Identification of Atovaquone and Mebendazole as Repurposed Drugs with Antiviral Activity against SARS-CoV-2 (Version 6)


Given the continuing heavy toll of the COVID-19 pandemic, therapeutic options for treatment are urgently needed. Here, we adopted a repositioning approach using in silico molecular modeling to screen FDA-approved drugs with established safety profiles for potential inhibitory effects against SARS-CoV-2. We used structure-based drug design to screen more than 2000 FDA approved drugs against SARS-CoV-2 main protease enzyme (Mpro) substrate-binding pocket. We additionally screened the top hits from both sites for potential covalent binding via nucleophilic thiol attack of Cys 145. High-scoring candidates were then screened for antiviral activity against infectious SARS-CoV-2 in a cell-based viral replication assay, and counter screened for toxicity. Promising candidates included atovaquone, mebendazole, ouabain, dronedarone, and entacapone, although atovaquone and mebendazole were the only two candidates with IC50s that fall within their therapeutic plasma concentration. In addition, we performed Mpro assays on the top hits, which demonstrated inhibition of Mpro by dronedarone (IC50 18 M), mebendazole (IC50 19 M) and entacapone (IC50 9 M).

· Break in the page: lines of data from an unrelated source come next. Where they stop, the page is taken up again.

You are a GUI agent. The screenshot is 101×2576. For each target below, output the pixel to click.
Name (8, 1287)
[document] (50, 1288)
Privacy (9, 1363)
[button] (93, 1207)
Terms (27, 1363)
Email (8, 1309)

Atovaquone showed only modest Mpro inhibition, and thus we explored other potential antiviral mechanisms. Although atovaquone is a known DHODH inhibitor, we did not observe inhibition of DHODH by atovaquone at concentrations relevant to the SARS-CoV-2 IC50. Interestingly, metabolomic profiling of atovaquone treated cells demonstrated marked dysregulation of metabolites in the purine metabolism pathway. In summary, a number of our top hits from the in-silico screen demonstrated Mpro inhibitory activity associated with antiviral effects. Atovaquone and mebendazole are the most promising candidates targeting SARS-CoV-2 from our screen, however atovaquone did not significantly inhibit Mpro at therapeutically meaningful concentrations but may inhibit SARS-CoV-2 viral replication by targeting host purine metabolism.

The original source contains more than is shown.